Into hot, sudsy water in the bathtub went the mini blinds, maxi-blinds, and even paper shades (with less than perfect results). Risking life and limb, I hung over the upstairs banister till I seized the dangling light fixture and rid it of the dust of centuries.
Using toothbrushes, I scrubbed the shower stalls until my knuckles bled.
On hands and knees, I went over the carpets with a Dustbuster, getting up close and personal with any cookie crumb or toenail clipping that tried to escape.
Finally it was time for the cousins to arrive. The dust bunnies had gone to the great Easter basket in the sky, and I'd swept the front porch till there was an indent in the cement.
Then, horrified, I realized I'd forgotten to clean the back porch furniture! If anyone sat on those filthy chairs, they'd say bad things about me from Antarctica to the Bering Strait.
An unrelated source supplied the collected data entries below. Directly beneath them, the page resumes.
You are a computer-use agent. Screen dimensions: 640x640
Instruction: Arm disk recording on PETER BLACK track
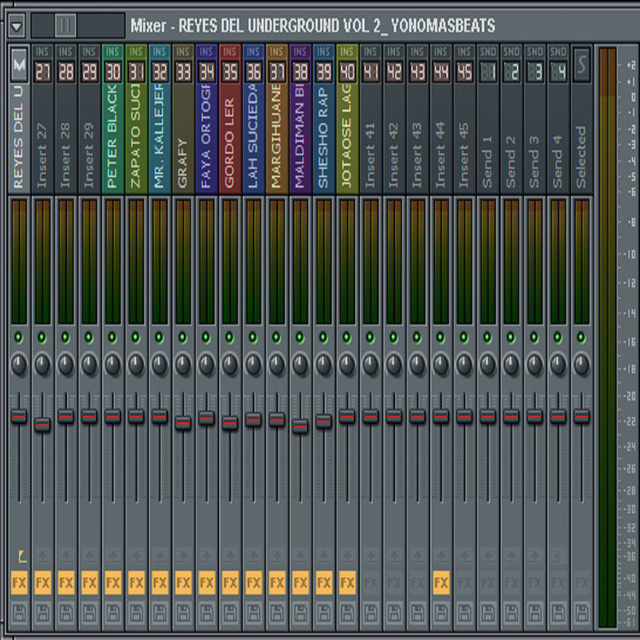(x=113, y=611)
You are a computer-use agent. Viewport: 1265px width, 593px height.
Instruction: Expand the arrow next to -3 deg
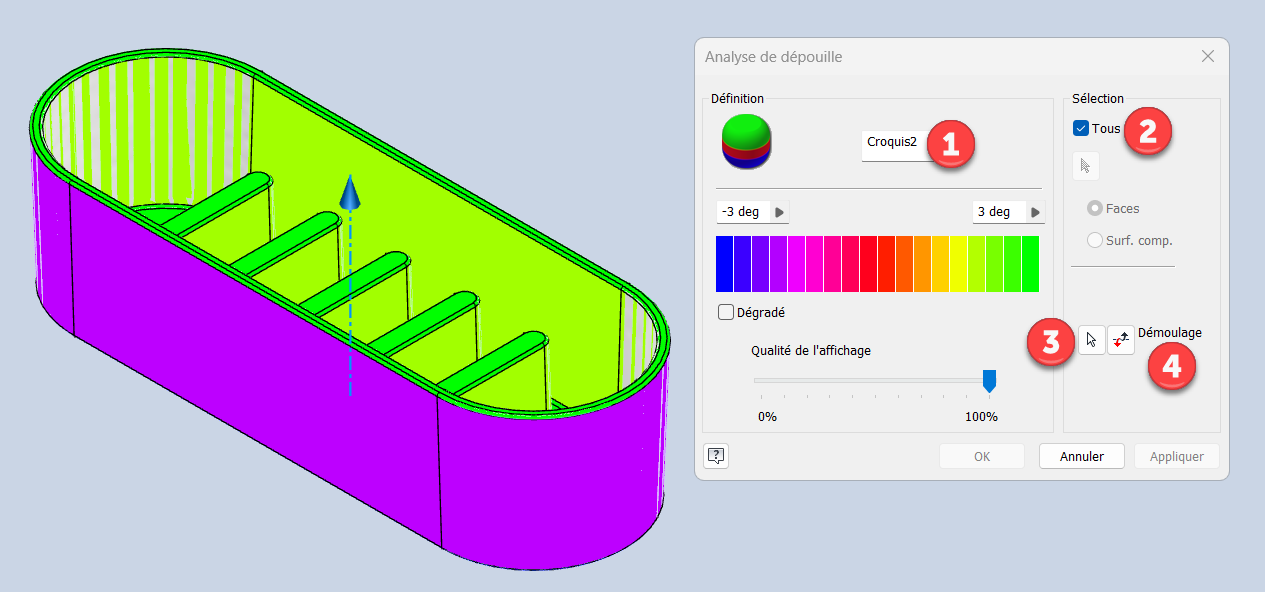coord(780,212)
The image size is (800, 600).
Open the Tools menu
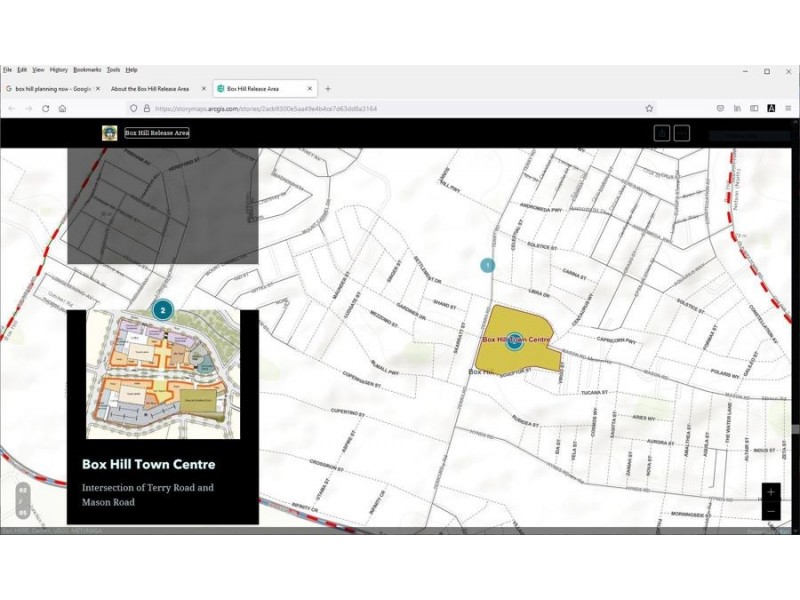point(113,70)
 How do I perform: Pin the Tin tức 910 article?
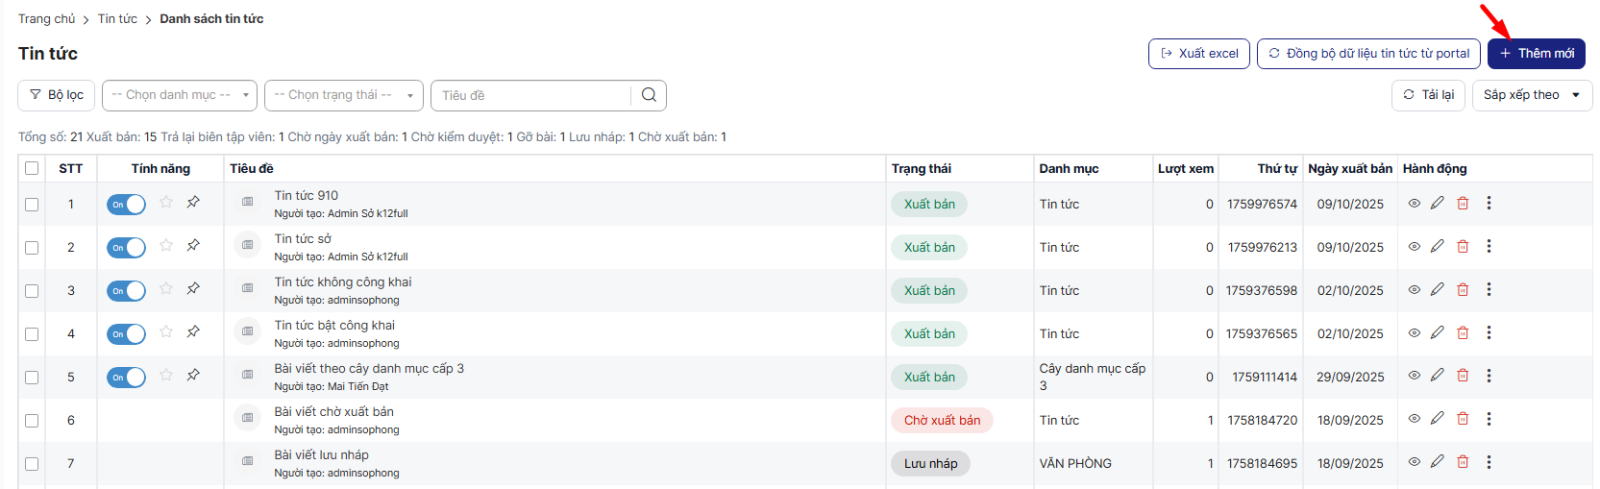pyautogui.click(x=193, y=202)
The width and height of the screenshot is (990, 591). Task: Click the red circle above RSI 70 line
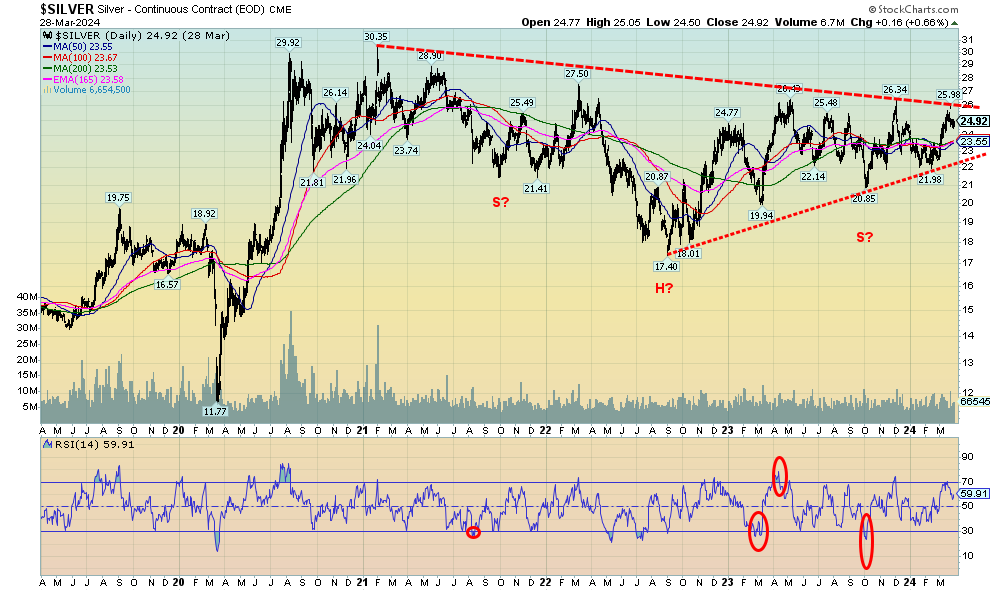(780, 474)
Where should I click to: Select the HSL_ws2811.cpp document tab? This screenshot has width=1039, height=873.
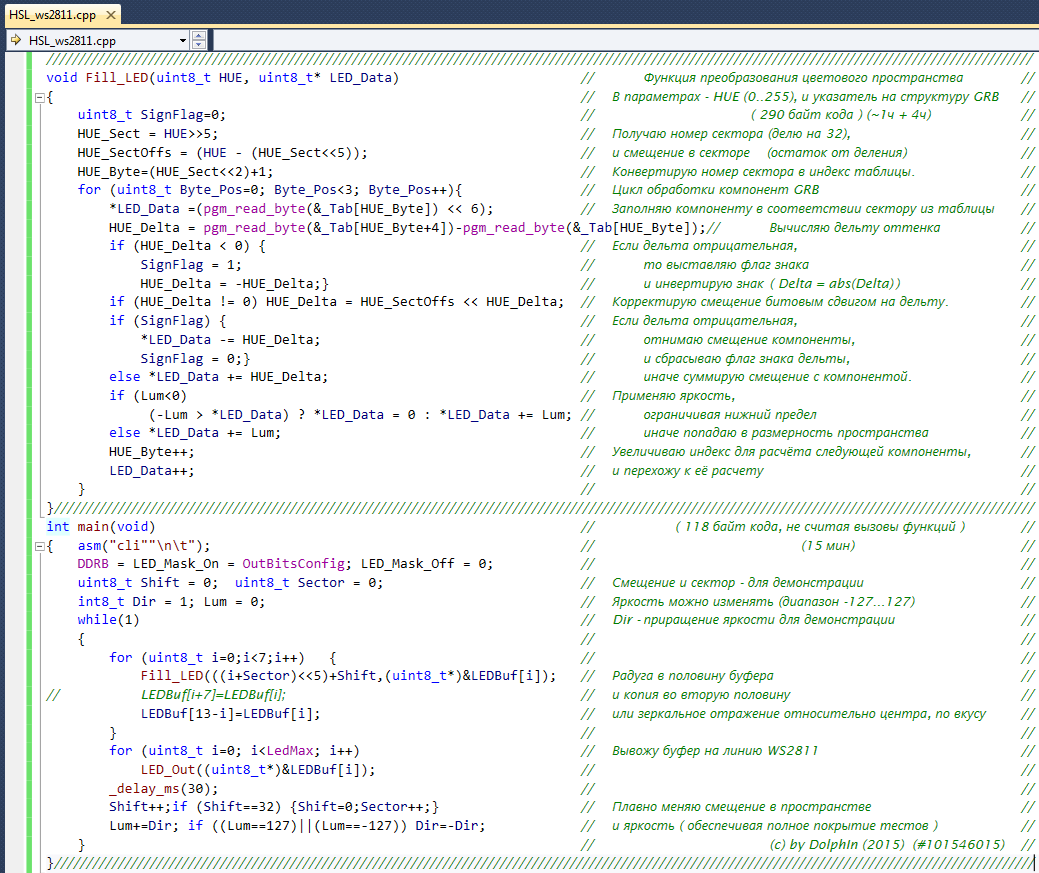coord(52,14)
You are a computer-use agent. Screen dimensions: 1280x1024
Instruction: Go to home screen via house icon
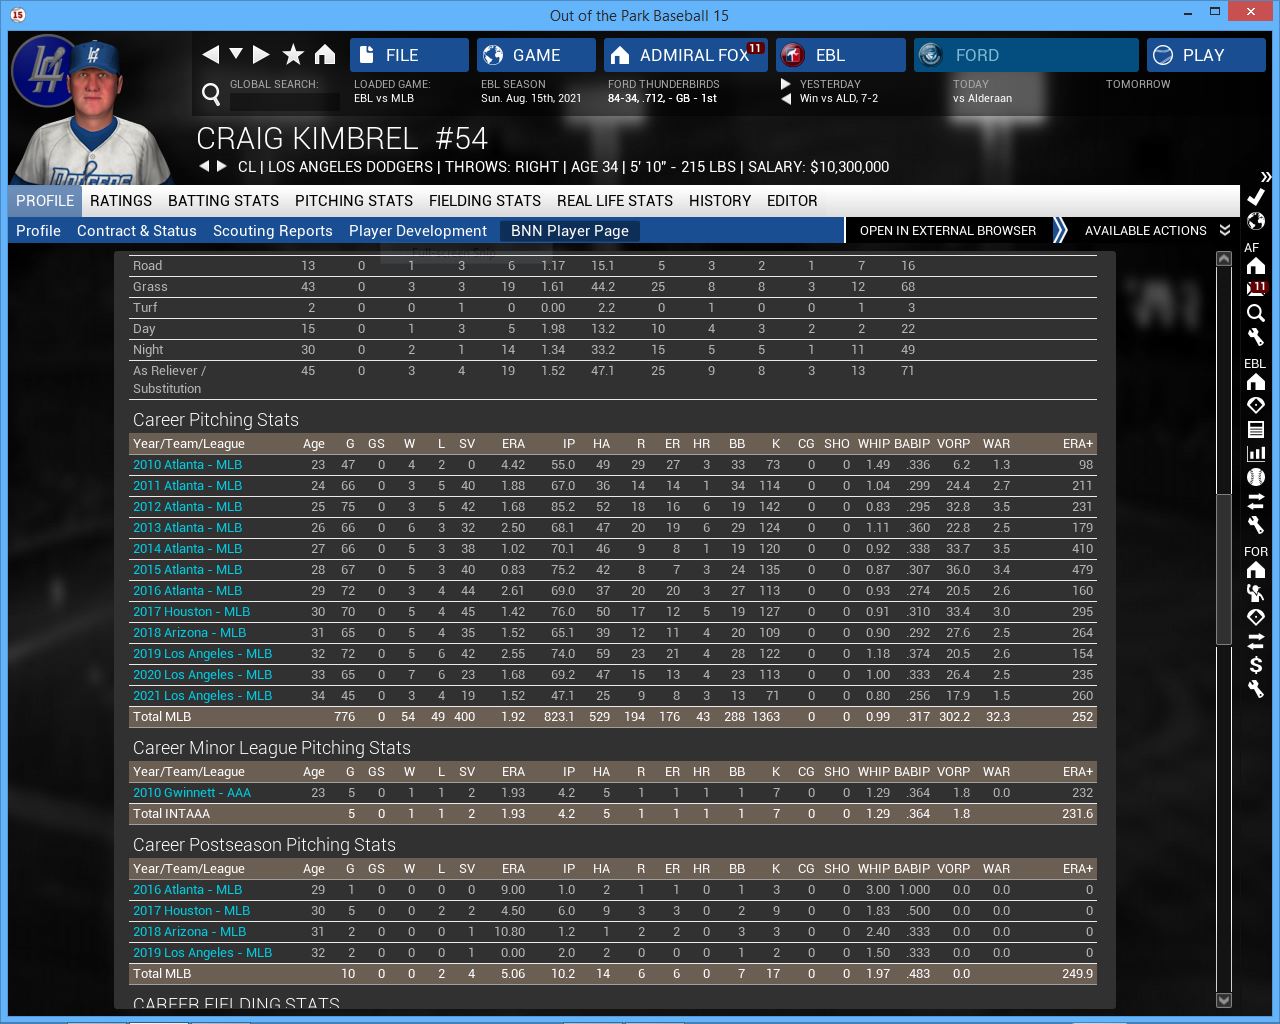(x=325, y=55)
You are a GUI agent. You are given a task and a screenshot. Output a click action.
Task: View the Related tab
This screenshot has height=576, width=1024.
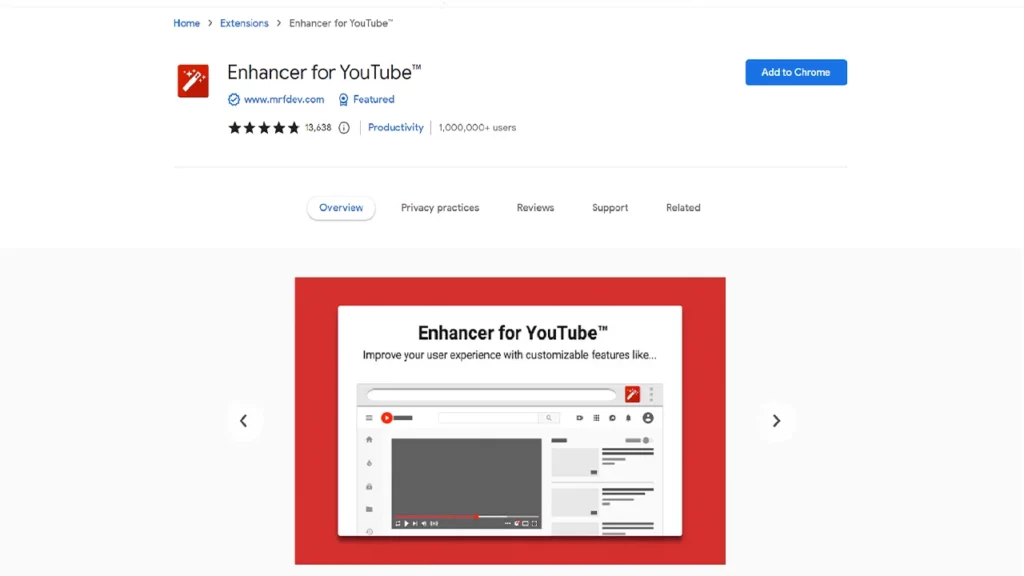[x=683, y=208]
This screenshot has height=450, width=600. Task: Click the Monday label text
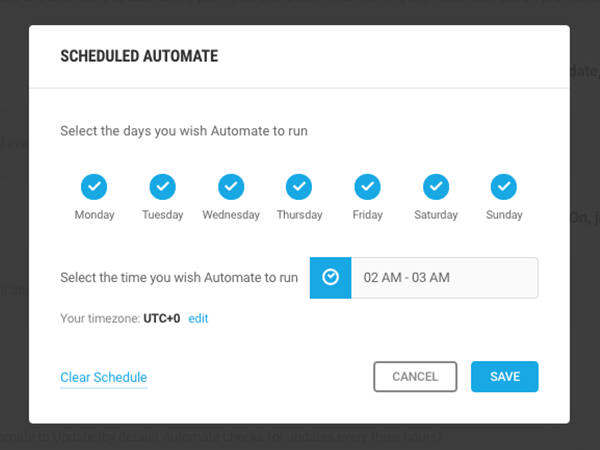(x=95, y=215)
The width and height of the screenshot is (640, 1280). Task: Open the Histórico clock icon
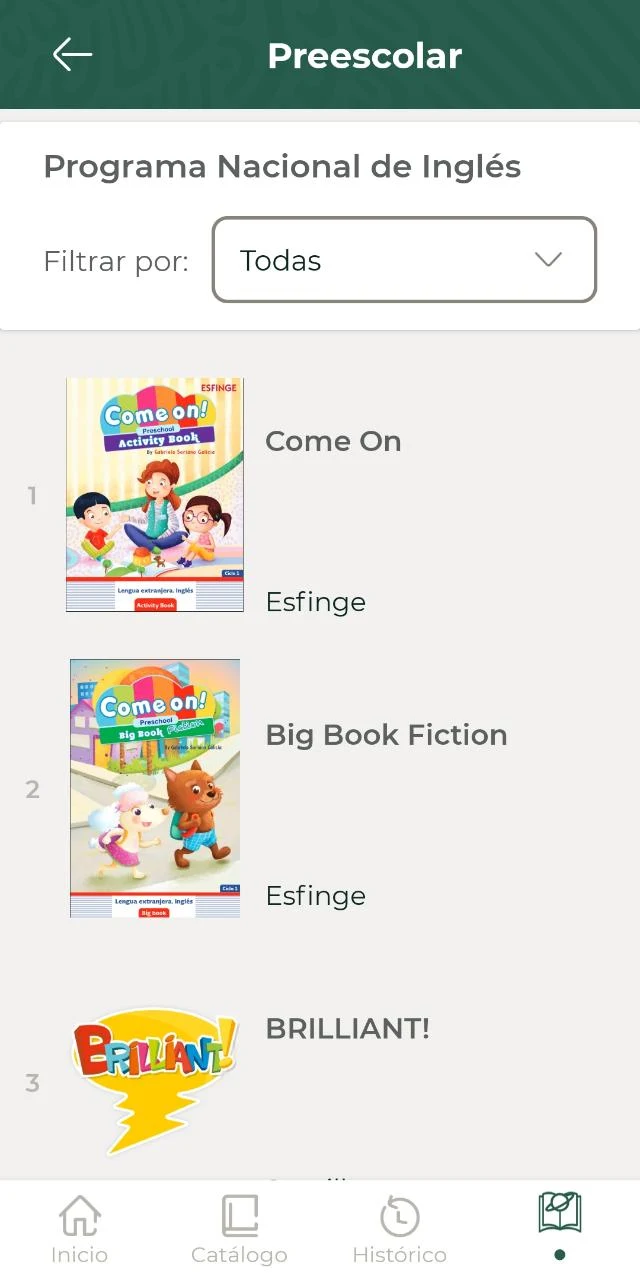pos(400,1217)
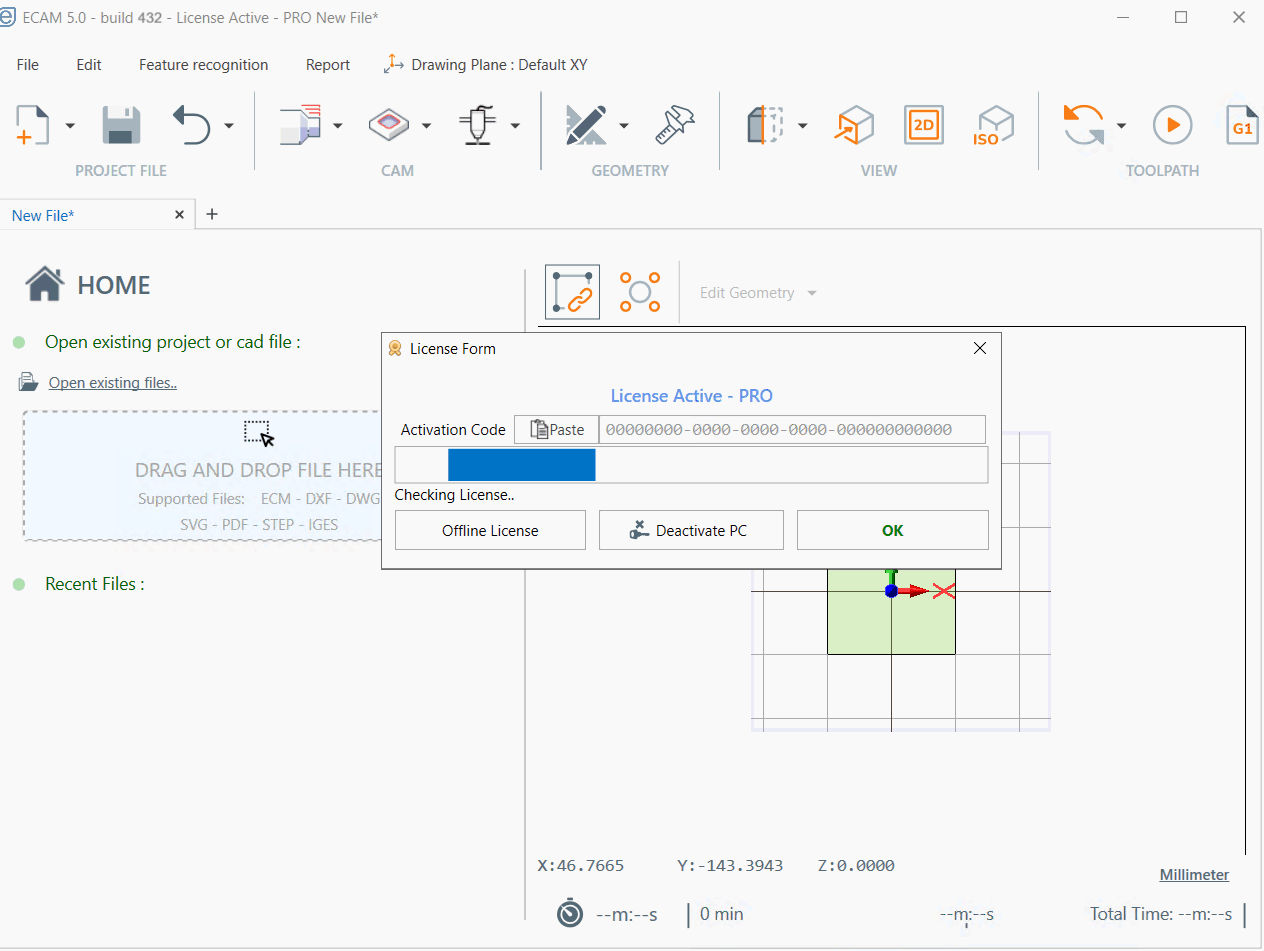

Frantically, I began dragging chairs and tables off the porch to the side yard where I cleaned them with a vengeance (and a hose). Alas, as I brought the furniture back to the porch, I stubbed my toe, plunged onto the concrete, and cracked my cranium.
I lay there for a moment, wondering if I'd die before the reunion and miss the goofy photos. Then it occurred to me - I was bleeding! Fearing a horrid mess, I hopped up, grabbed a towel for my seeping wound, and cleaned the cement until it shone.
The reunion? It couldn't have gone better. One cousin's reminiscence would spark related memories from other cousins, and we laughed until our innards ached.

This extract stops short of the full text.